Mumbai is the only city in India (i think) where in the cinema hall the national anthem is played before the movies gets going. Oh yeah, everyone stands up. And those multiplex cinemas aren’t half bad, but still seats number? There should be one ticket price.
The malls are rubbish – huge malls, though. But the shops in those malls are small. They sell shite stuffs also. The cafes don’t even know how to make a smoothie! It is not same as milkshake. And what the heck is American Sweet-corn?
I prefer desi stuffs and that too from the road. Even if their stall is on top of the gutter.
The chali life essence – some people say, if you wanna cure your claustrophobic, then live in a chali. Just amazing chilled out atmosphere and it is brilliant during festivals.
Living in apartments ain’t that bad; it still got a atmosphere. People still play cricket (football in monsoon) in the apartment area rather than gullies. if you have a clear view from your flat you can see people shitting, smell the gutter, etc. No seriously, you get some good clear amazing view from some flats.
The fly-overs/bridge which would link the east and the west are half built. So rickshawallahs/taxiwallahs reside their – yes, they built a home, i mean, they park their rickshaws/taxis their. they sleep, eat.. in….
The Juhu beach mystery/puzzle: On Sunday/Saturday/any day/any time.. are there enough people on the beach who can drink the entire arabian sea in a day?
There are a lot beaches in Mumbai in the remote areas. There is a lot of open space/gardens as well. In fact, there are a lot of open space/gardens just around Ghatkopar, no Anand?
Everyone in Mumbai can speak at least speak/understand three languages.
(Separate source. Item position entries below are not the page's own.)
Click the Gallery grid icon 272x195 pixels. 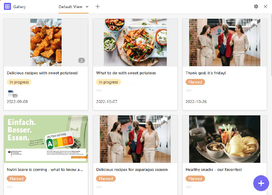pos(7,7)
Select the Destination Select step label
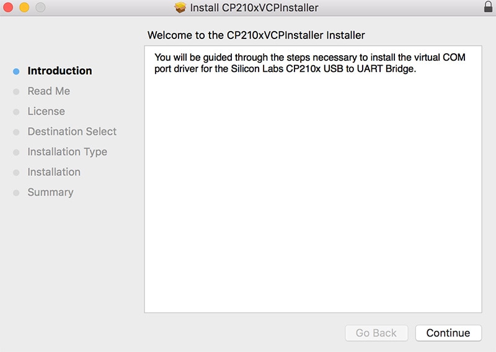Screen dimensions: 496x352 [72, 131]
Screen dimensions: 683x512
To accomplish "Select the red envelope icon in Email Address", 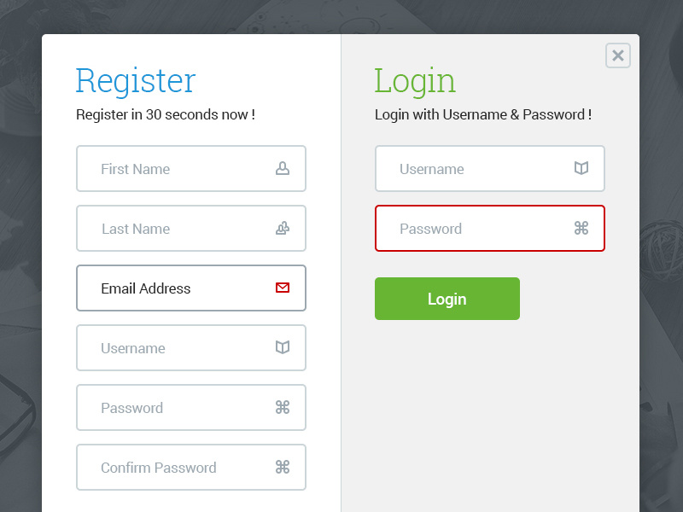I will pyautogui.click(x=282, y=288).
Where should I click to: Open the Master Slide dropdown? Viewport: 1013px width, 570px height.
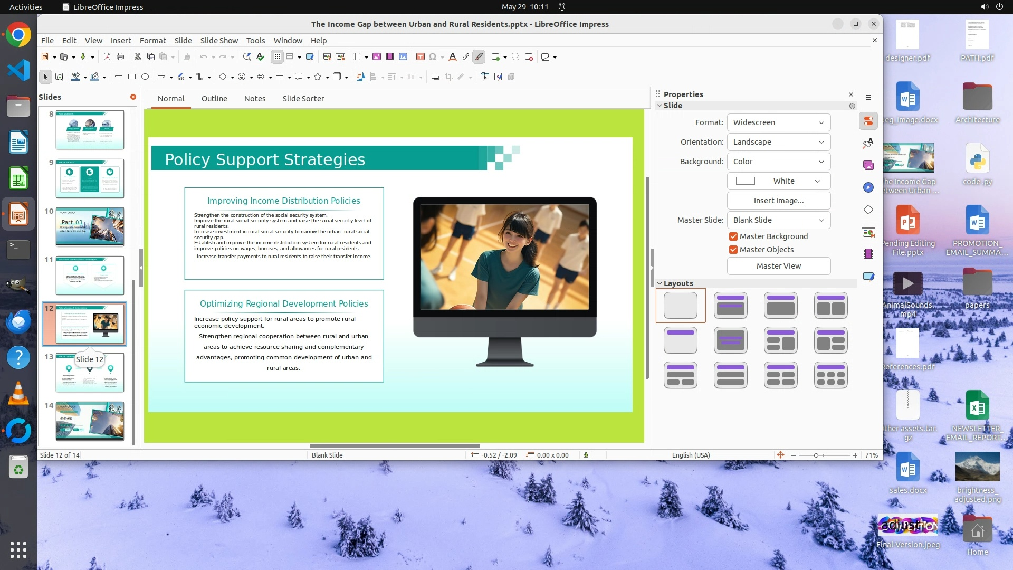[778, 220]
People keep flogging to Mumbai and the government keeps creating new Mumbais – I reckon, Mumbai will take over all those cities without fighting. So India will be Mumbai!
As Mumbaities say, no-one knows how the city operates; it must be run by God!
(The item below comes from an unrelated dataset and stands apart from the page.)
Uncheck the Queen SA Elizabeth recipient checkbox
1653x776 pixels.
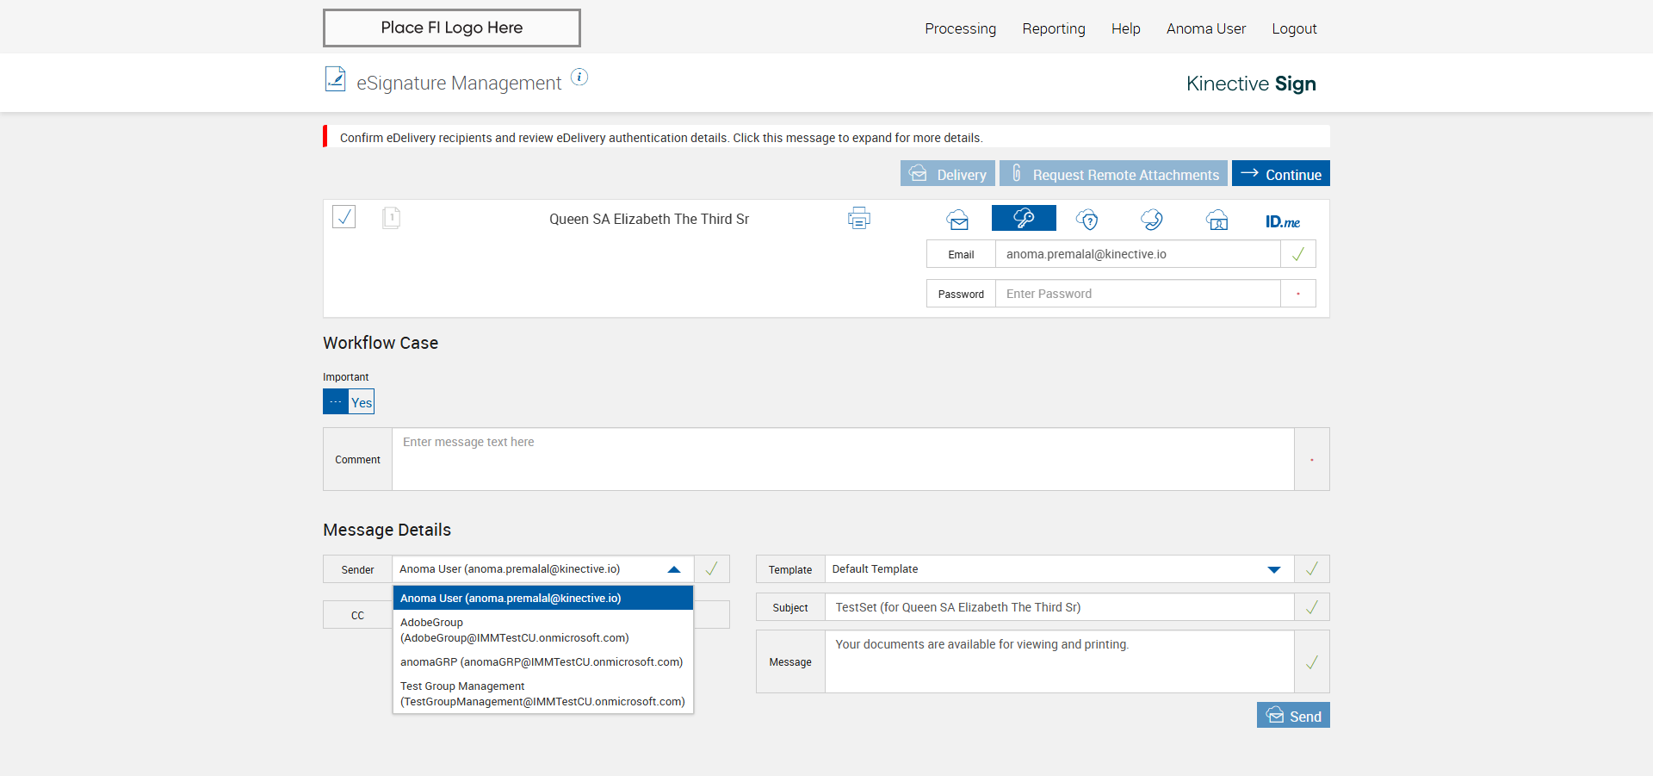(x=344, y=217)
And finally, I love Mumbai. Always have enjoyed my summer holidays in Mumbai. I know it is not same as living in Mumbai, but one day, I would like to. Not sure if I would be able to hack the train, etc for over a long period. I wanna find out.
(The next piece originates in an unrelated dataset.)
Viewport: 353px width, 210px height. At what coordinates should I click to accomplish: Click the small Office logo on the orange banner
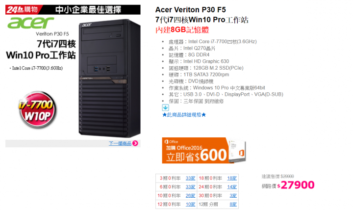[171, 141]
very well written piece..i have brought out my copy of Maximumcity again….
ha ha ha….Anand…damn good man!! n yes…we have learnt from history that we dont learn from history. abt this city….unlike calcutta it severly lacks social communication n thats why i find calcutta more interstng. n may ur romantic hours give u more strength to avoid those shit for long n ever.
i was just watching Bombay Railway and thought of your article, specially this bit: “Everybody carries a story and every story changes yours.”
Because, I would not mind seeing a short film or a feature film about a Train Driver’s life. It would be very interesting. Driving a train that carries 6 millions of commuters every day, bomb blasts, people on the track, dead bodies, etc and yet they keep carry on with their duty.
Really nice post Anand. I could relate to it as right now I’m in that phase of depression over shit happening everyone in this country and glove. Still not reached that period where I can find it funny. I wonder how you attained it.
And do finish that animal activist script. Seems really interesting. Would like to see it tunred into a movie someday.
Thanks Somain, Shatrughan, Indraneel and Tanmay… And thank you so much for sharing your thoughts Honhaar.
Tanmay, it’s just a conscious decision – I do feel frustrated and angry at the state of things and then I remember I have promised myself to laugh.
Ho gayee hai peed parbat si, pighalni chahiye,
Is himalaya se koi ganga nikalni chahiye.